#### Problem to work on
Without the pictures, print the lines running from the beginning of the material to the line containing "Expand the Prepare dropdown menu", both ends included.

#### Data supplied
╔══
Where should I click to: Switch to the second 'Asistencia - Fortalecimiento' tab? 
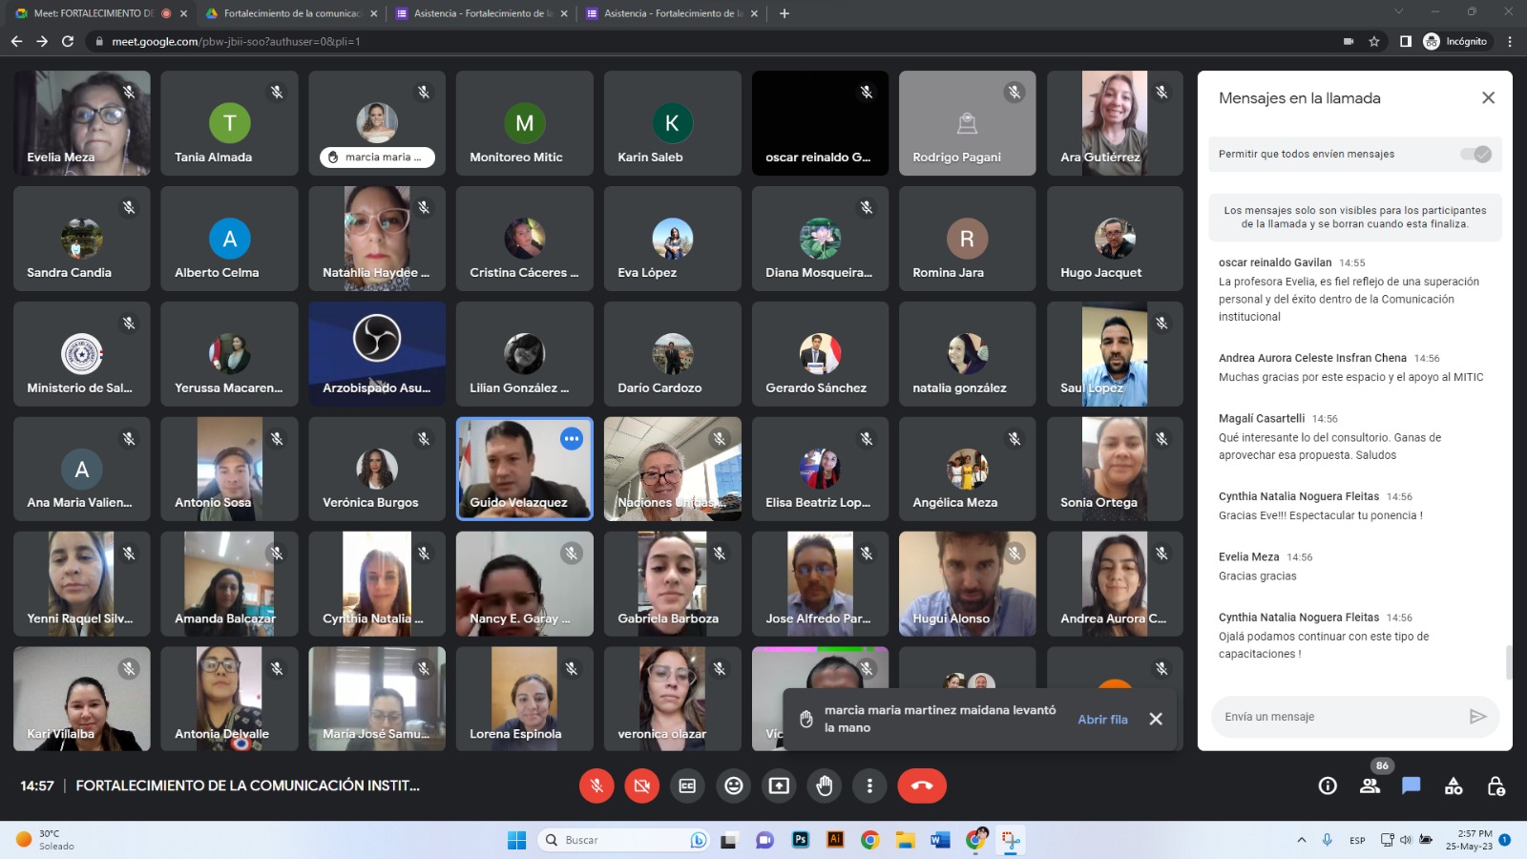(x=672, y=13)
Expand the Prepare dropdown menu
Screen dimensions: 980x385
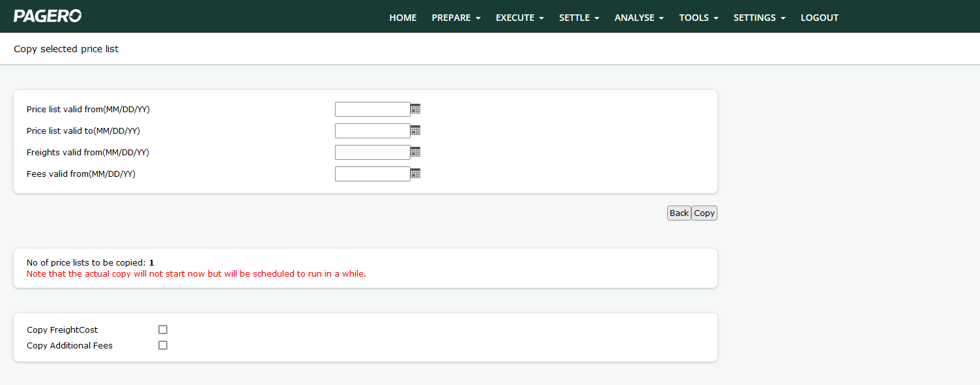[x=455, y=18]
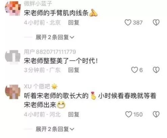Like the comment with 150 likes
Image resolution: width=167 pixels, height=138 pixels.
[128, 114]
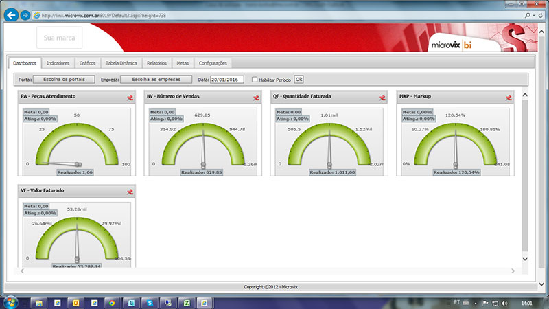This screenshot has height=309, width=549.
Task: Click the browser forward arrow button
Action: tap(25, 14)
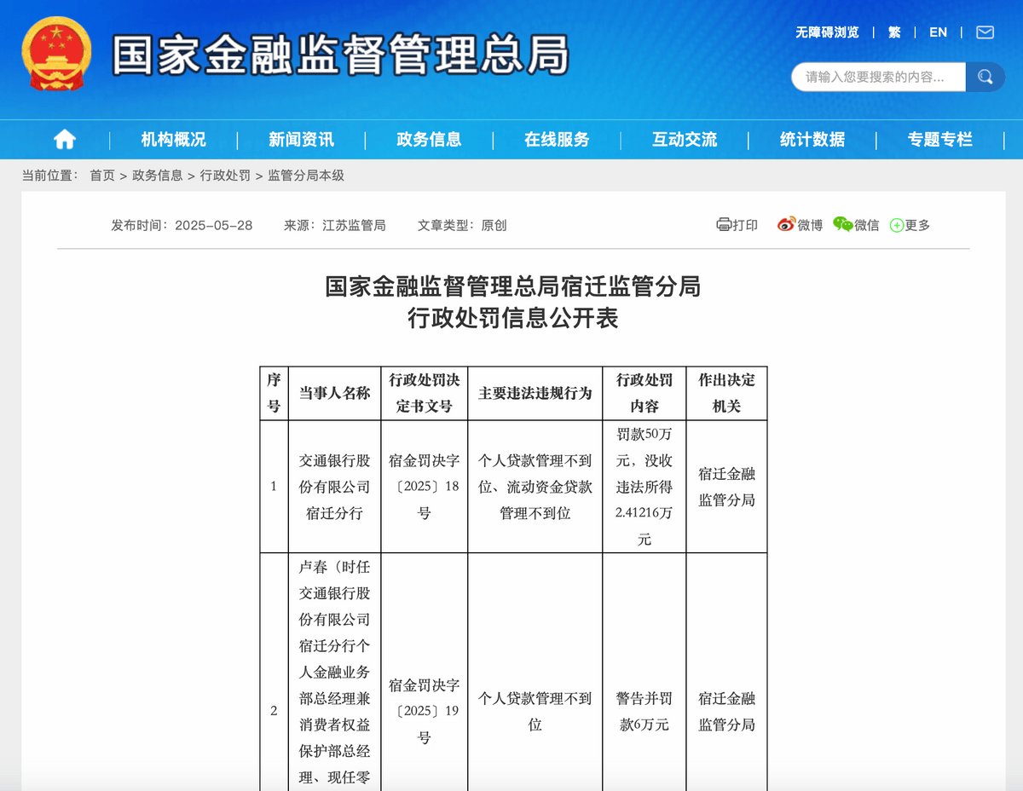The width and height of the screenshot is (1023, 791).
Task: Open the email envelope icon
Action: (985, 32)
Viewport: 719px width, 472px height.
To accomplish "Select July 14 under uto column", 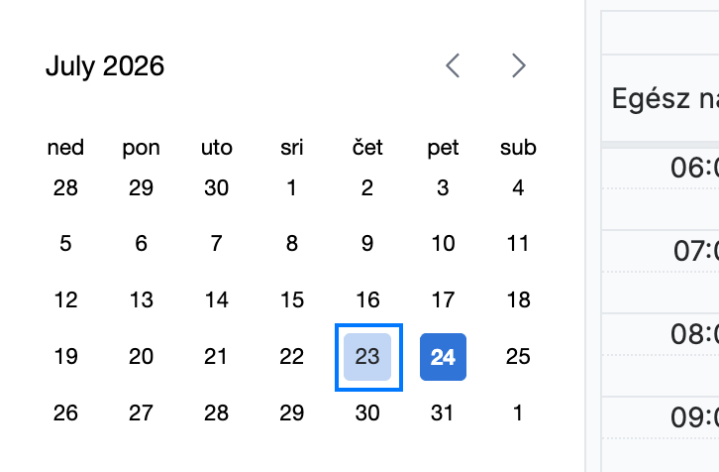I will tap(217, 299).
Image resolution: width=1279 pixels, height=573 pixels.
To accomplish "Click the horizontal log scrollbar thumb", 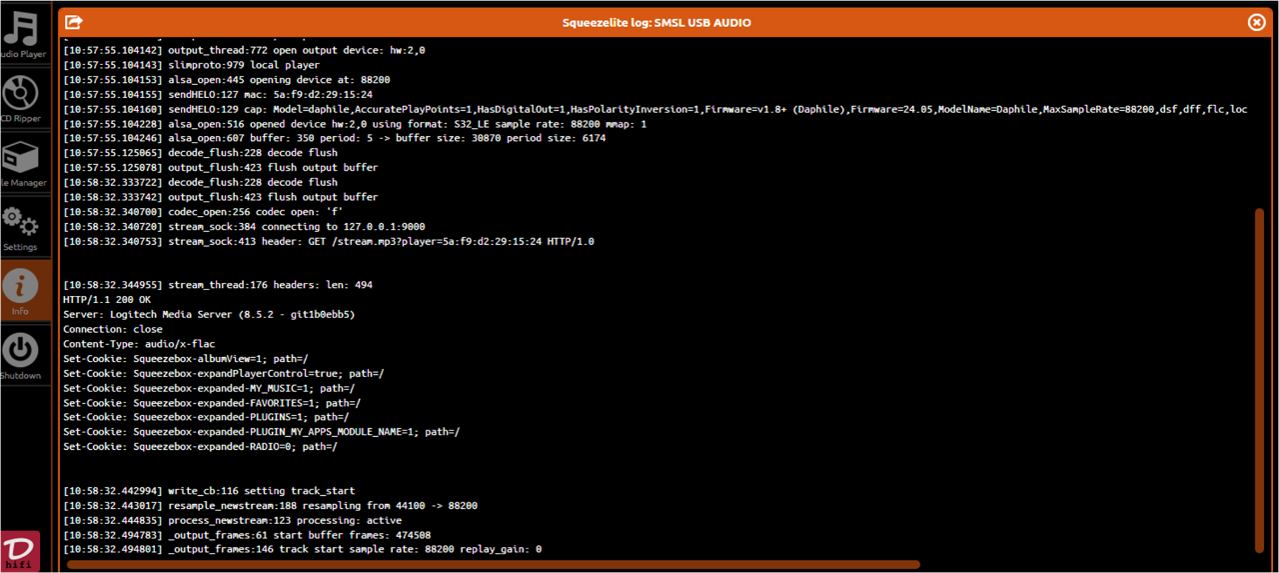I will coord(494,565).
╚══
#### Solution
Where should I click to: Switch to the second 'Asistencia - Fortalecimiento' tab? 
(x=672, y=13)
Expand the Prepare dropdown menu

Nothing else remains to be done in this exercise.